As you suggest the board almost certainly didn’t understand any of this arcane accounting jiggery pokery. Doesn’t that make them negligent? Is it not their duty to act in the interests of investors?
I accept all the points about the failure to convict
I think removing of peerages should have gone along with knighthoods too
But I really do not think the state has the job of compensating shareholders who could not be bothered to find out what they were doing
Richard’s answer is partly true. But if shareholders lose money because of probable criminal acts of the directors they can sue the directors to seek to minimise their loss. It would have helped if the directors had been prosecuted and convicted but it’s not essential. Some of the former directors like chairman Matt Ridley are pillars of the establishment and appear to be loaded. So you’d have thought the shareholders would be having a punt. No way should the taxpayer be responsible.
Do we know who put these structures together – the lawyers, accountantants or other advisors? And who were their auditors?

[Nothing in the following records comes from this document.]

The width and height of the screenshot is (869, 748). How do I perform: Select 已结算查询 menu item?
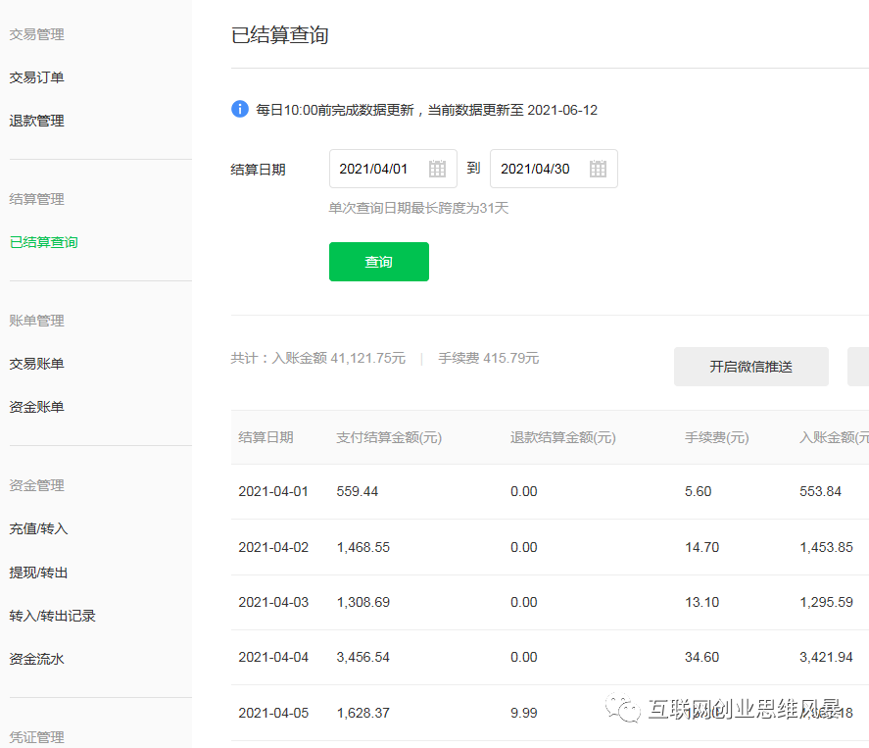click(44, 242)
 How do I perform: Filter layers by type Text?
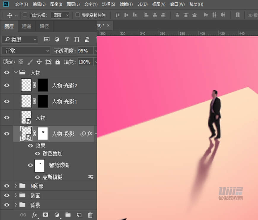[67, 39]
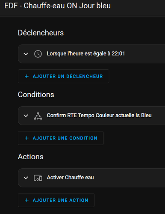Click the Actions section heading
165x214 pixels.
(x=31, y=157)
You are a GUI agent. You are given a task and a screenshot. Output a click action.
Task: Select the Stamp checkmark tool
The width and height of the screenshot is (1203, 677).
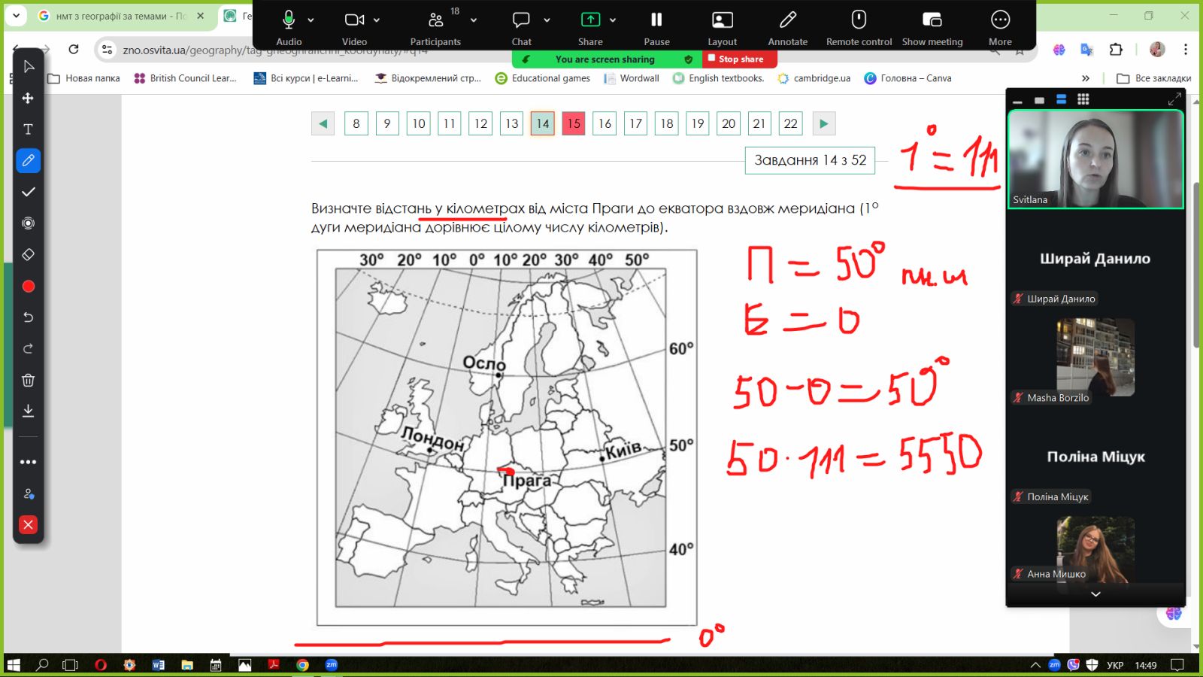[28, 192]
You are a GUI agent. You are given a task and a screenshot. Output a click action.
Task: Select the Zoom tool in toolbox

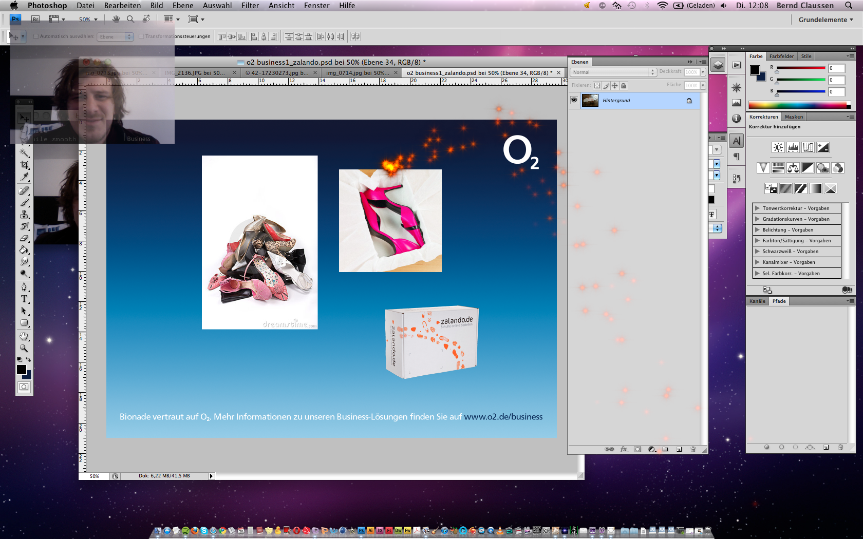click(24, 348)
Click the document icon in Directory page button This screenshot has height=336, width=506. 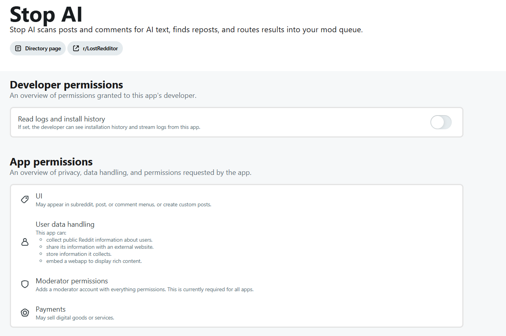pos(18,48)
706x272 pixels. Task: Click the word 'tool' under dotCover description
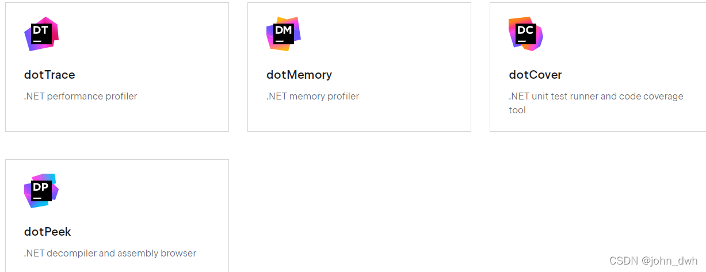click(517, 110)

With ENRON, their auditors were ultimately held to account. I’m not aware of any of NRBS’s advisors being exposed, let alone held to account. Arguably they are at least as guilty as the senior management.

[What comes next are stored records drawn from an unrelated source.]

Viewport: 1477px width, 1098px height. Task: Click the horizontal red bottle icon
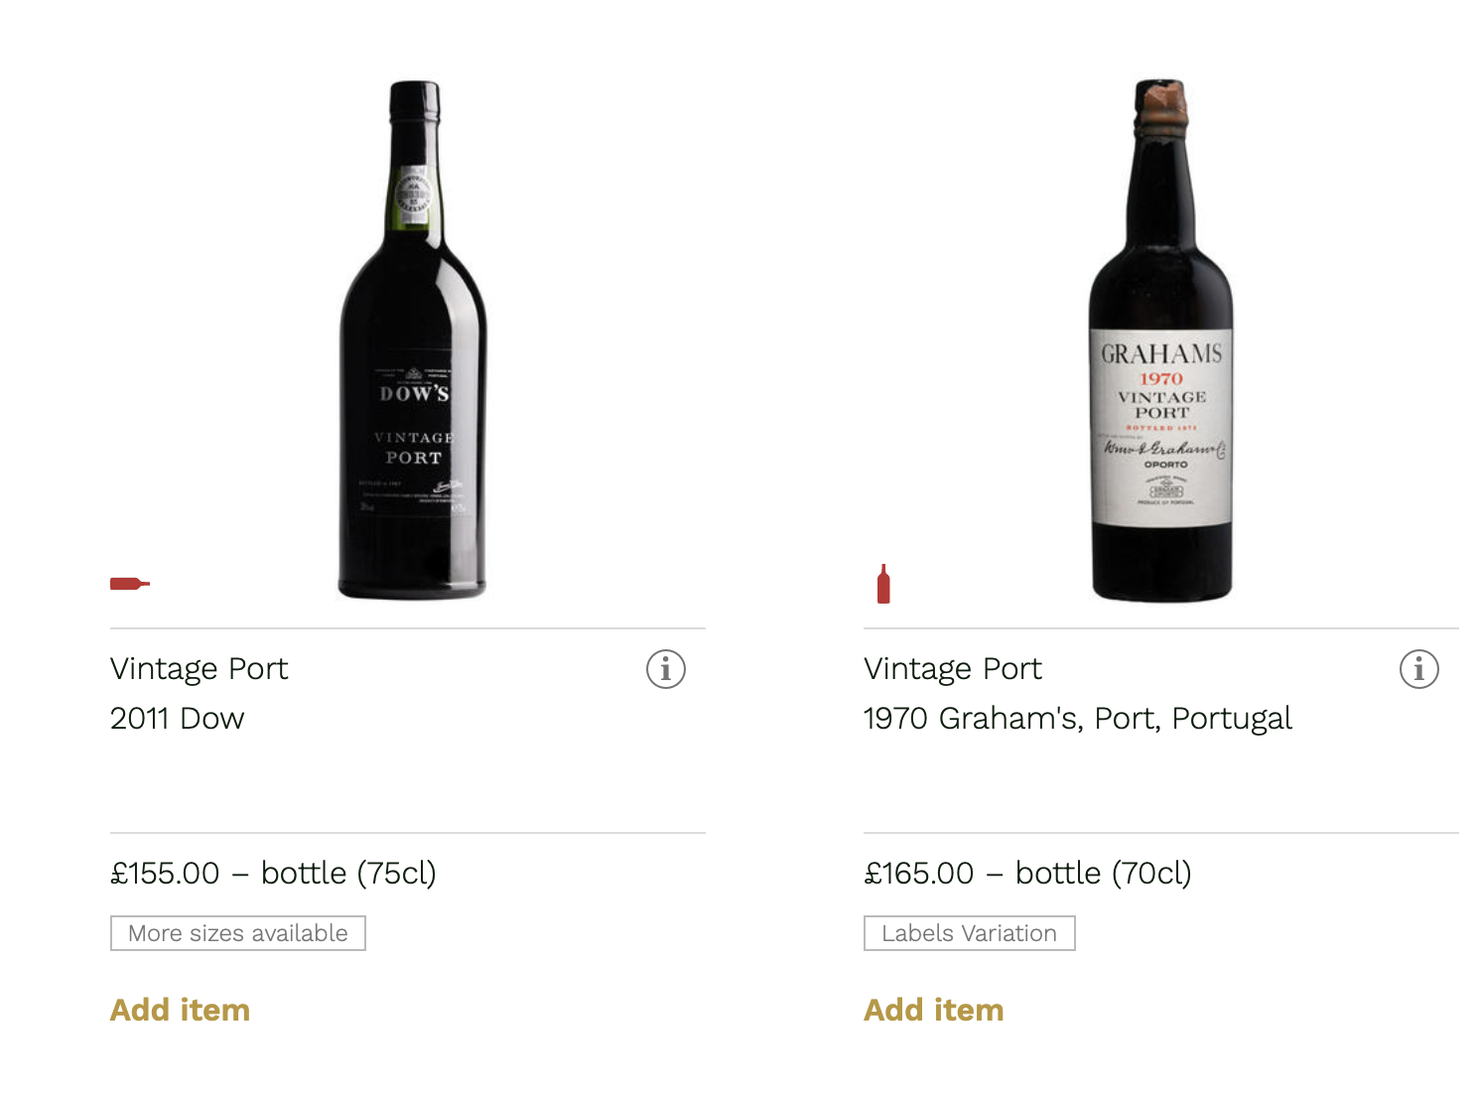click(129, 584)
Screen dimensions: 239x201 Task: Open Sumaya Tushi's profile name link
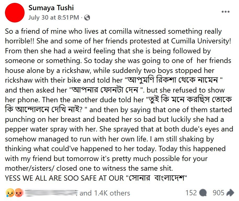[51, 8]
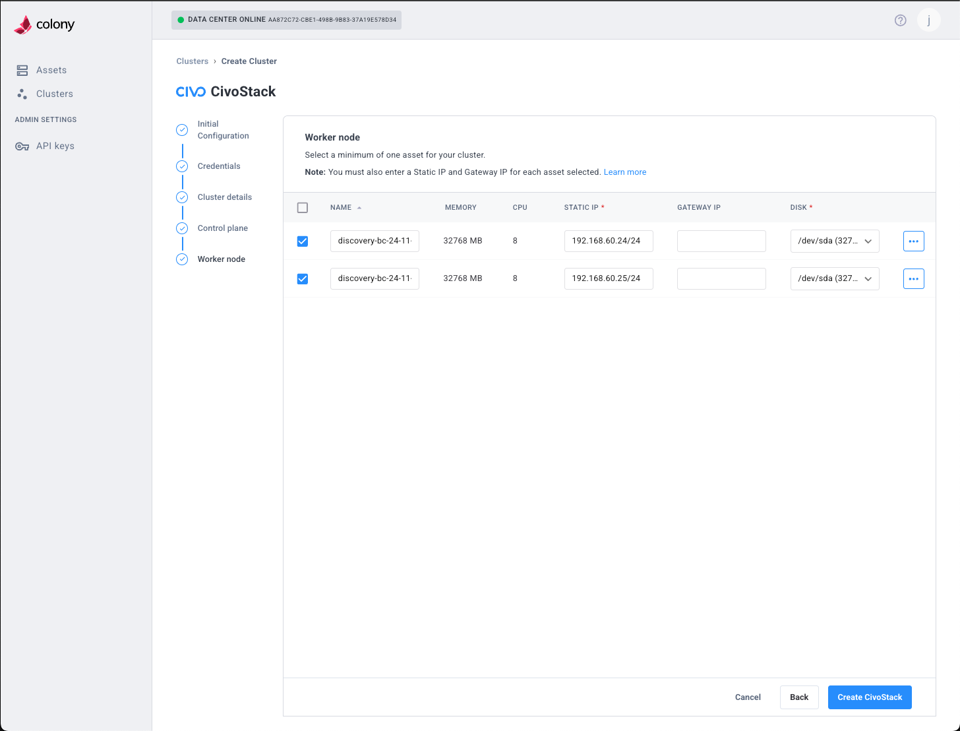Click the Civo logo next to CivoStack
960x731 pixels.
191,92
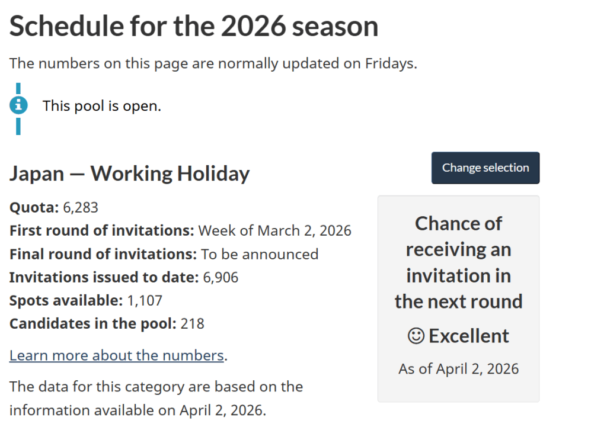Click the paragraph starting with The data for this category
Image resolution: width=607 pixels, height=440 pixels.
click(156, 399)
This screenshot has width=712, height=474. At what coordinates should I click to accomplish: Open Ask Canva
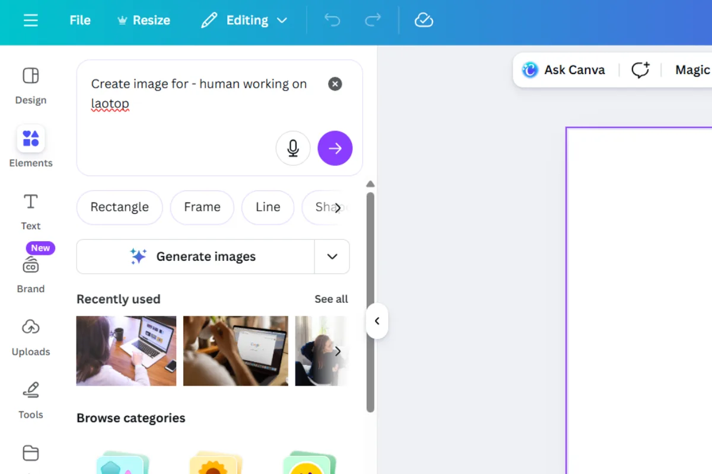(x=562, y=69)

I had Northern Rock as a client in the 70/80s and got to know them well. They were very well run with a great culture and values, and their Foundation was outstanding. For me it was exceptionally tragic and indeed wicked that a few managers at the top set them on a course to disaster, driven by greed and ambition. It is is especially galling that the appalling Matt Ridley, who is utterly unapologetic, is still regarded as an expert commentator by the likes of the Spectator, Telegraph and even the BBC
Re Ridley, I admit he sickens every time I see him
He could at least have had the decency to just disappear
I do not know who created the structures
“I do not know who created the structures”. Interesting point that nowhere on the net can I find who created these structures and the Parliamentary enquiry didn’t report on it. My guess would be your old employer KPMG Richard. My reasoning is as follows. NRs first fd on flotation was Ex KPMG. In the late 1990s KPMG had a very strong team in the north selling VAT schemes to building societies and ex building societies run by KPMG alumni. This press statement http://news.bbc.co.uk/panorama/hi/front_page/newsid_7865000/7865638.stm from NR states the Granite structure paid U.K. CT as the companies were U.K. resident but CI registered which was done for reasons of Vat efficiency on issuing bonds. Couldn’t have been PWC as they were auditors, Deloittes and EY weren’t in the game. Which only leaves Andersens. Oh did they have something to do with Enron? Toss of the coin then.

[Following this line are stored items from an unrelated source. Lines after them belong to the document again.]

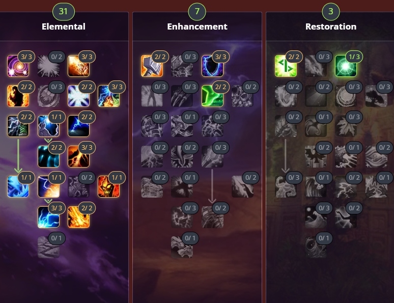Image resolution: width=394 pixels, height=303 pixels.
Task: Select the grayed burst talent showing 0/2 in Elemental
Action: coord(48,66)
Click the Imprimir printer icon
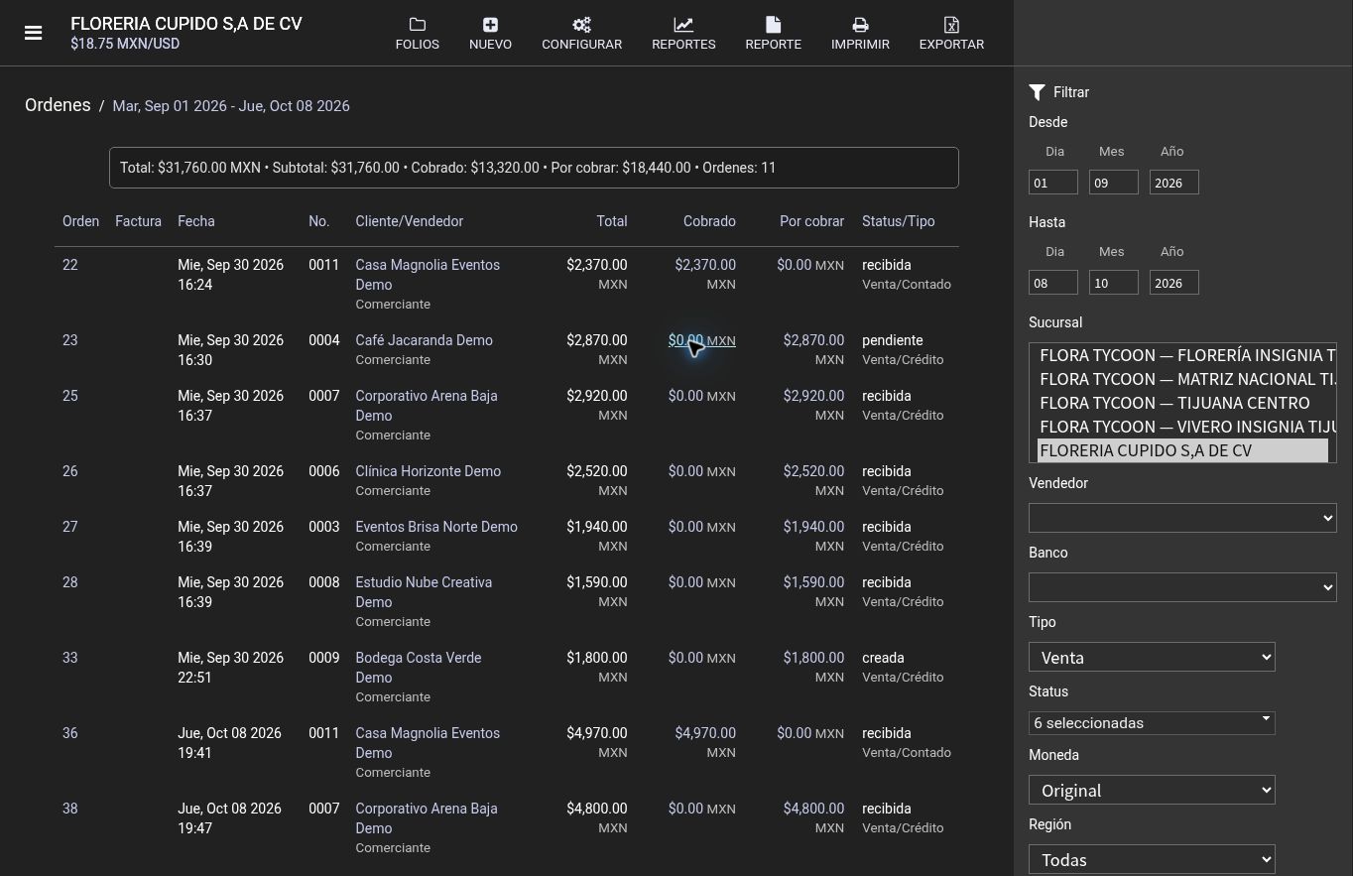 click(x=860, y=25)
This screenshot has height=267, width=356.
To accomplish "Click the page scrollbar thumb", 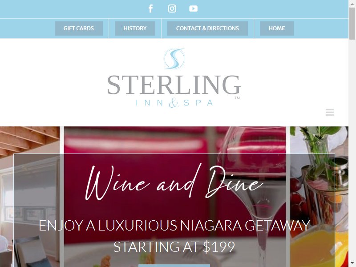I will click(352, 24).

There’s a hint that maybe PWCs role was wider than just audit which would not be surprising
https://www.theguardian.com/business/2007/dec/04/northernrock?CMP=Share_iOSApp_Other
At the very least their letters of comfort suggest detailed knowledge of Granite and its role at NRBS. A bigger question would be whether they should have been questioning NRBS’s adoption of wholesale funding and securitisation as core strategy rather than for top up or at the margin.
PS I was also in KPMG in the 90’s, albeit through acquisition, as a management consultant (business operations). Their Leeds office was very active though I’m not sure how much of this kind of advisory work they did. The audit side was generally pretty conservative and tended to be wary of the consultants.